В конце концов выдался ясный день. Во дворе колледжа Святой Анны играли отпущенные на волю дети. Яркие курточки, светлые головы. «Раз, два, три — солнце!» — кричал ведущий, и застигнутые солнцем «ночные создания» замирали в вычурных позах.
— Неужто вы от нечего делать интересуетесь нашей историей? — спросил Жан Матье, сорокалетний преподаватель.
— Можно сказать и так, — пожал плечами Легуэн.
— Много здешних погибло в Сопротивлении. Но не у нас. Люди отсюда, те, кто не хотел терпеть, уходили в группы ближе к Кэмперу, кто-то даже в Ванн подался... Кюре вот только — знаете нашего кюре? Весь город был в курсе: если отец Гийом уезжает соборовать покойника — значит, или боша застреленного рядом найдут, или поезд под откос полетит. Ходят слухи, он и парашютистов встречал. Но в этой части леса никто не приземлялся.
— Мне мадемуазель Магали говорила, что четыре немца в лесу пропали. Разве они не макизарам попались?
— Старая Магали? Вы ее слушайте больше. Она уж сама не помнит, про какую войну рассказывает. Я довольно долго изучал городскую историю. Просмотрел все документы в мэрии. Нигде ничего о пропавших немцах не написано.
— Раз, два, голова, — считались дети. — Три, четыре, отрубили.
— Хотя, конечно, во время отступления... Все торопились, было им не до записей. Но я бы все равно не слишком доверял россказням Магали.
— Вы сами не отсюда?
— Я родился в Париже, — сказал историк. — Увлекся кельтскими языками, поступил в Ренн, на регионоведение. А потом… — Он махнул рукой, будто дальше все было понятно.

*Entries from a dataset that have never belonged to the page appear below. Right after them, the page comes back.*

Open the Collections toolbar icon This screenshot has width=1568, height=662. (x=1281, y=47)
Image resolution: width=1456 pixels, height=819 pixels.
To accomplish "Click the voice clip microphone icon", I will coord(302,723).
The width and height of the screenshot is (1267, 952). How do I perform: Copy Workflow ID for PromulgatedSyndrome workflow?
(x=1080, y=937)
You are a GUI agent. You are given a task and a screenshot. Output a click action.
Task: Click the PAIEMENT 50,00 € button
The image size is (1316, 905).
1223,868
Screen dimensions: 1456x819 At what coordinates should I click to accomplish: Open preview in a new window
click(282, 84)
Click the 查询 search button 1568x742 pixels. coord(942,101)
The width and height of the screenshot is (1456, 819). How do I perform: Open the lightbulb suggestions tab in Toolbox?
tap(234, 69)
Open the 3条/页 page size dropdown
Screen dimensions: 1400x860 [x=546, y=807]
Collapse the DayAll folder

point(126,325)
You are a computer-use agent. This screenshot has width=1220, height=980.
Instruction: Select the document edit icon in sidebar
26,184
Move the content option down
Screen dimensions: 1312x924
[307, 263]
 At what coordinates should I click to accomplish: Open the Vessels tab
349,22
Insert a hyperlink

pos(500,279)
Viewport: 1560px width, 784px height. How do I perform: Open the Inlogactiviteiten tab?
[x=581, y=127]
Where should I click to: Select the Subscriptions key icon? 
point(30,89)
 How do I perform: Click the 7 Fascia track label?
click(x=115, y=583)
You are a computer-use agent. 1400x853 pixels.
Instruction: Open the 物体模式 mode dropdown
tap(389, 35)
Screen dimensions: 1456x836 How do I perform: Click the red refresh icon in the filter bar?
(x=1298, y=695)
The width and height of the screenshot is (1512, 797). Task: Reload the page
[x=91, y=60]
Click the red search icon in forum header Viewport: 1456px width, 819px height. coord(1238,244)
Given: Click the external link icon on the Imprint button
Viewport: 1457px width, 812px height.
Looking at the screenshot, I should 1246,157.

— Я тоже из Парижа, — сообщил стажер. — А те легенды, которые здесь существуют, — насчет леса?
— Господин инспектор, — серьезно сказал Матье. — Это же Бретань. Здесь некоторые даже по-французски не говорят. В это трудно поверить, я понимаю, но местных людей можно сравнить с затерянными в Африке племенами. И рудименты языческих верований здесь очень хорошо сохранились. Они верят чему угодно. А этот лес когда-то назывался Бросельянд. Так что вам тут всего порассказывают — если вы задержитесь, конечно. Но, ради Христа, инспектор, — вы же университет кончали!
Старомодный звонок задребезжал на всю деревню, заставив Легуэна вздрогнуть и прикрыть уши.
Кюре был высохшим и хрупким, с прочной верой в глазах. Легуэн не знал человека, которому больше подошло бы выражение «божий одуванчик». У кюре слетела цепь на велосипеде. Старый был велосипед; тот же самый, наверное, на котором во время войны священник ездил «соборовать покойников».
— Вот вы, молодой человек, — строго сказал он, когда Легуэн справился с цепью. — Вы здесь уже третью неделю, а на мессе я вас так ни разу и не видел.